Sirius saute à bas du tonneau et vient le prendre par l'épaule.
"Tant mieux vieux. J'espère que ça marchera."
Ils recommencent à marcher, vaguement en direction du château qui se dessine au loin. Concentrés l'un sur l'autre, ils ne regardent pas devant eux et leurs pas vont de travers, mais ils finissent tout de même par arriver devant Honeydukes. Ils parviennent à se calmer suffisamment pour se faufiler à l'intérieur du magasin, puis au sous-sol. Une fois dans le souterrain, ils font la course jusqu'à l'école.
C'est en arrivant au passage de la sorcière borgne que Sirius réalise qu'il n'a pas envie que la nuit se termine. Il veut profiter encore un peu de ces moments bénis où James n'est qu'à lui, et où le reste du monde n'a aucune importance. Aussi, après avoir débarqué dans le couloir, saisit-il le poignet de son meilleur ami pour l'empêcher d'avancer. James se tourne vers lui et comprenant immédiatement les pensées qui l'assaillent, il entrelace leurs doigts et entraîne Sirius à sa suite, non pas vers le dortoir, mais vers la sortie.
Ils terminent dans le parc, allongés sur l'herbe à contempler les étoiles. Leurs mains ne se sont pas lâchées, leurs têtes se touchent presque. Ils n'ont pu résister sur le chemin à se transformer de nouveau, simplement parce qu'ils le pouvaient, et la certitude d'être dorénavant capable de le faire à volonté les grise plus encore que n'importe quelle quantité d'alcool.
Ils ont réussi. Ensemble.
"Tu sais ce qui me rend le plus heureux ?" demande James en se redressant légèrement pour couver Sirius du regard. Celui-ci secoue la tête. "C'est d'avoir pu le faire avec toi."
Sirius esquisse un sourire et va passer sa main dans les cheveux de l'autre adolescent.
"Moi aussi James. J'y serais pas arrivé si t'avais pas été là."
Ils se fixent sans mot dire pendant plusieurs minutes. Les astres brillent au-dessus d'eux, et leurs regards brillent aussi, d'émotions contenues qu'ils n'ont pas besoin d'exprimer à voix haute. Sirius observe James avec fascination, peinant à croire même après toutes ces années que le garçon veuille garder quelqu'un comme lui à ses côtés. James contemple Sirius avec bienveillance, et l'affection que le jeune Black lit dans ses yeux suffit à faire taire ses craintes. Le temps paraît suspendre son cours. Puis…
"Si on était dans un de ces films romantiques qu'affectionne tant Remus, maintenant serait le moment où tu m'embrasserais."
Et James d'esquisser un sourire goguenard. "Ça peut s'arranger." Murmure-t-il avant de se pencher pour clore l'espace entre eux.
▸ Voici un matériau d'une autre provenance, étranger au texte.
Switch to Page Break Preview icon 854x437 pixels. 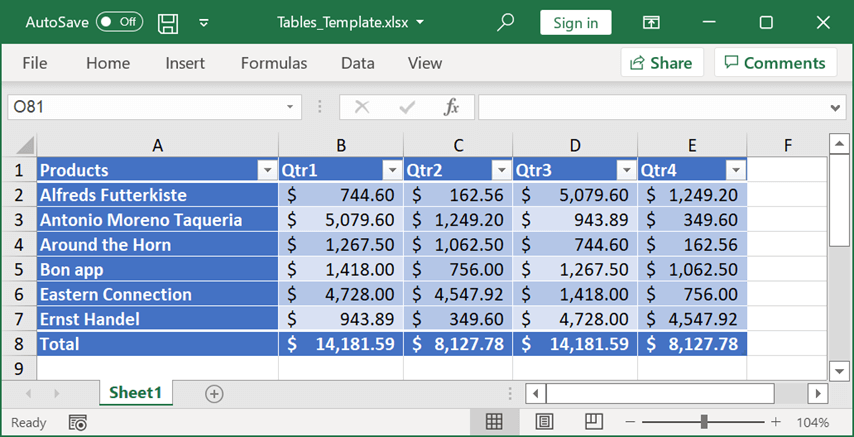pyautogui.click(x=594, y=422)
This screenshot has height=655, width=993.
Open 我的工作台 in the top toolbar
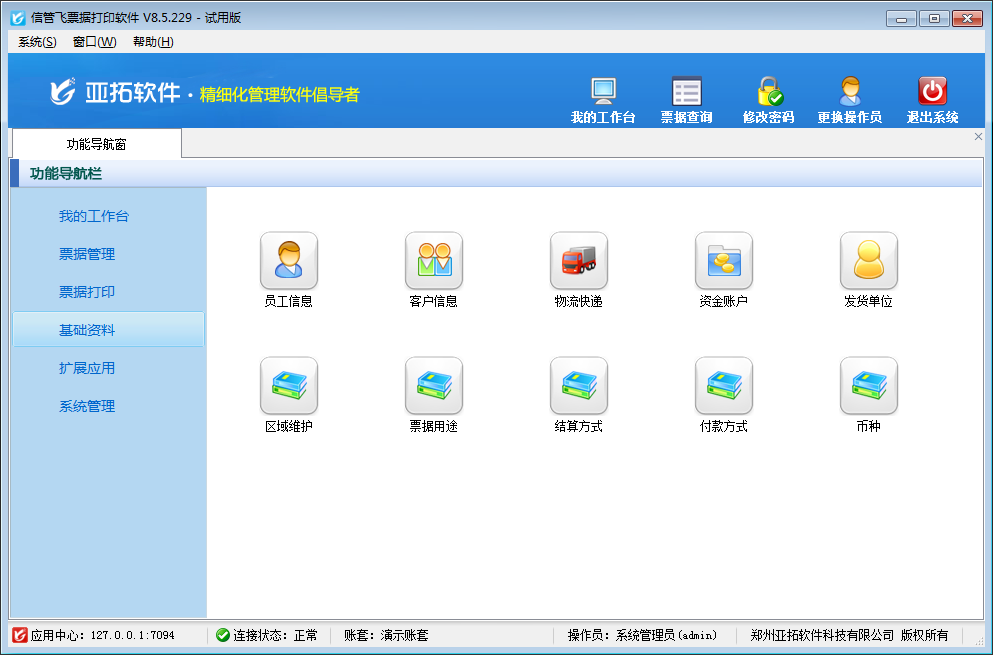click(x=603, y=100)
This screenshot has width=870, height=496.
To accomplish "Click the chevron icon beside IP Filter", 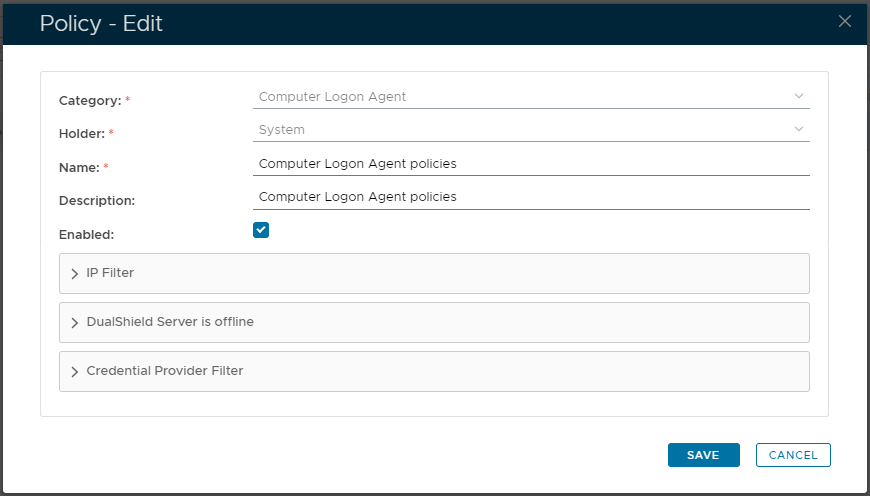I will [x=75, y=273].
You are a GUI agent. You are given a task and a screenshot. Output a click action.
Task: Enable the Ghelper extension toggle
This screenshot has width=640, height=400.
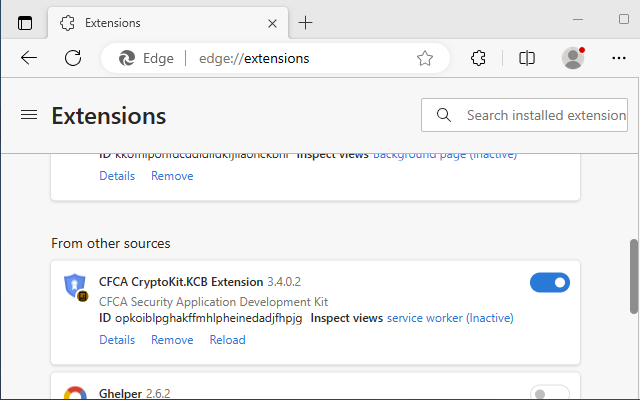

Le baiser qu'il donne à Sirius est simple et empli de tendresse, et il sent son meilleur ami y répondre instinctivement. Quand ils s'écartent, leurs visages restant toutefois très proches, Sirius a les sourcils relevés et le regard qu'il lance à James est inquisiteur.
"Et Evans ?" demande-t-il, car même s'ils sont déjà plus proches que la normale, s'embrasser est une autre affaire, et semble assez incompatible avec le fait de se languir d'une rouquine pendant des années.
James hausse les épaules. L'ivresse et l'extase brouillent les pensées, floutent les limites. Ne restent que les envies, les impulsions, et Sirius, surtout Sirius.
"Evans dort dans son lit et est à mille lieux de mes préoccupations actuelles."
"Qui sont ?"
"Fêter comme il se doit l'accomplissement précoce d'une haute prouesse magique avec mon meilleur ami."
"En roulant des pelles au dit meilleur ami ?"
"Si le meilleur ami est d'accord, je ne vois pas le problème."
Sirius ricane, mais passe le bras autour du cou de James pour l'attirer de nouveau à lui. Leurs baisers sont tantôt doux tantôt passionnés, ils ne les cessent que pour reprendre leur souffle avant de repartir aussitôt à l'assaut de l'autre. A nouveau le monde tangue, leurs têtes tournent, mais cette proximité entre eux leur fait oublier même l'ivresse.
Et si leurs cœurs titubent à s'embrasser comme s'il n'y avait pas de lendemain, ce ne sera qu'un secret de plus partagé entre eux seuls.